Absence of Bim sensitizes mice to experimental Trypanosoma cruzi infection

• Published in: Cell death & disease Vol. 12; no. 7; p. 692
• Main Authors: Hernández-Torres, Marcela, Silva do Nascimento, Rogério, Rebouças, Monica Cardozo, Cassado, Alexandra, Matteucci, Kely Catarine, D’Império-Lima, Maria Regina, Vasconcelos, José Ronnie C., Bortoluci, Karina R., Alvarez, José Maria, Amarante-Mendes, Gustavo P.
• Format: Journal Article
• Language: English
• Published: London Nature Publishing Group UK 10.07.2021; Springer Nature B.V; Nature Publishing Group
• Subjects: 13/106; 13/21; 13/31; 631/250/1933; 631/250/255; 64/60; Animals; Antibodies; Apoptosis; Bcl-2 protein; Bcl-2-Like Protein 11 - deficiency; Bcl-2-Like Protein 11 - genetics; BIM protein; Biochemistry; Biomedical and Life Sciences; CD8 antigen; CD8-Positive T-Lymphocytes - immunology; CD8-Positive T-Lymphocytes - metabolism; CD8-Positive T-Lymphocytes - parasitology; Cell Biology; Cell Culture; Cells, Cultured; Chagas disease; Chagas Disease - genetics; Chagas Disease - immunology; Chagas Disease - metabolism; Chagas Disease - parasitology; Clonal selection; Disease Models, Animal; Female; Host-Parasite Interactions; Immunology; Immunoregulation; Inflammation; Innate immunity; Interferon-gamma - metabolism; Interleukin 6; Interleukin-6 - metabolism; Life Sciences; Lymphocytes T; Macrophages; Macrophages, Peritoneal - immunology; Macrophages, Peritoneal - metabolism; Macrophages, Peritoneal - parasitology; Mice; Mice, Inbred C57BL; Mice, Knockout; Negative selection; Nitric oxide; Nitric Oxide - metabolism; Parasite Load; Parasitemia; Parasites; Peritoneum; Protozoa; Spleen - immunology; Spleen - metabolism; Spleen - parasitology; Splenocytes; Thymocytes; Time Factors; Trypanosoma cruzi; Trypanosoma cruzi - immunology; Trypanosoma cruzi - pathogenicity; Trypomastigotes; γ-Interferon
• ISSN: 2041-4889; 2041-4889
• DOI: 10.1038/s41419-021-03964-6

Chagas disease is a life-threatening disorder caused by the protozoan parasite Trypanosoma cruzi . Parasite-specific antibodies, CD8 + T cells, as well as IFN-γ and nitric oxide (NO) are key elements of the adaptive and innate immunity against the extracellular and intracellular forms of the parasite.
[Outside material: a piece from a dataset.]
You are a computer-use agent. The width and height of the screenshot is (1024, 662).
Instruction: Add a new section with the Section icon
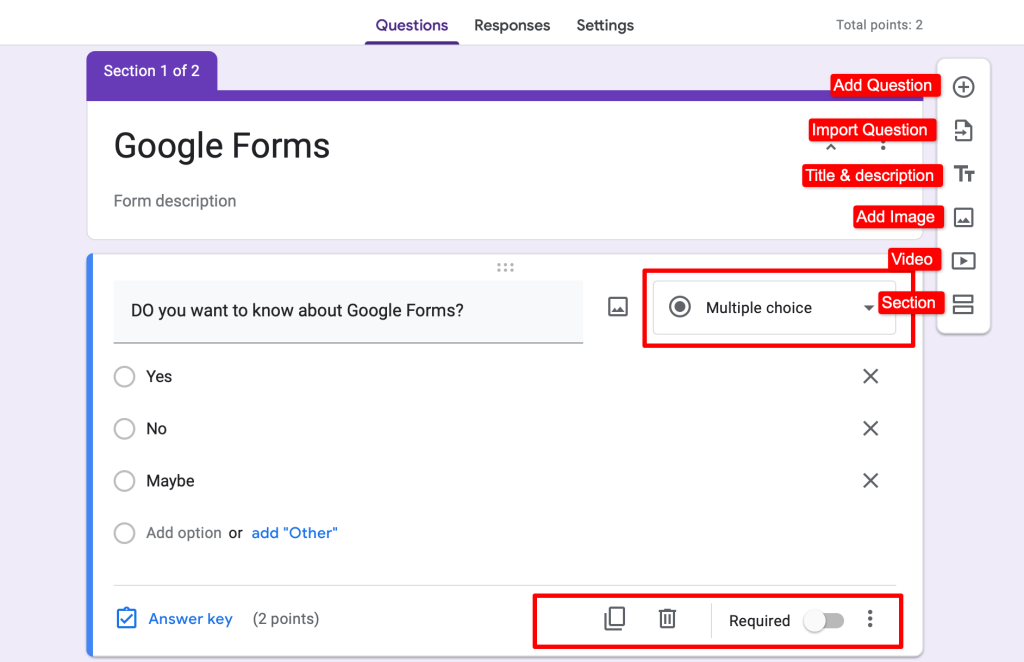point(963,303)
Bim is a potent pro-apoptotic member of the Bcl-2 family implicated in different aspects of the immune regulation, such as negative selection of self-reactive thymocytes and elimination of antigen-specific T cells at the end of an immune response. Interestingly, the role of Bim during infections remains largely unidentified. To explore the role of Bim in Chagas disease, we infected WT, Bim +/− , Bim −/− mice with trypomastigotes forms of the Y strain of T. cruzi . Strikingly, our data revealed that Bim −/− mice exhibit a delay in the development of parasitemia followed by a deficiency in the control of parasite load in the bloodstream and a decreased survival compared to WT and Bim +/− mice. At the peak of parasitemia, peritoneal macrophages of Bim −/− mice exhibit decreased NO production, which correlated with a decrease in the pro-inflammatory Small Peritoneal Macrophage (SPM) subset. A similar reduction in NO secretion, as well as in the pro-inflammatory cytokines IFN-γ and IL-6, was also observed in Bim −/− splenocytes. Moreover, an impaired anti- T. cruzi CD8 + T-cell response was found in Bim −/− mice at this time point. Taken together, our results suggest that these alterations may contribute to the establishment of a delayed yet enlarged parasitic load observed at day 9 after infection of Bim −/− mice and place Bim as an important protein in the control of T. cruzi infections.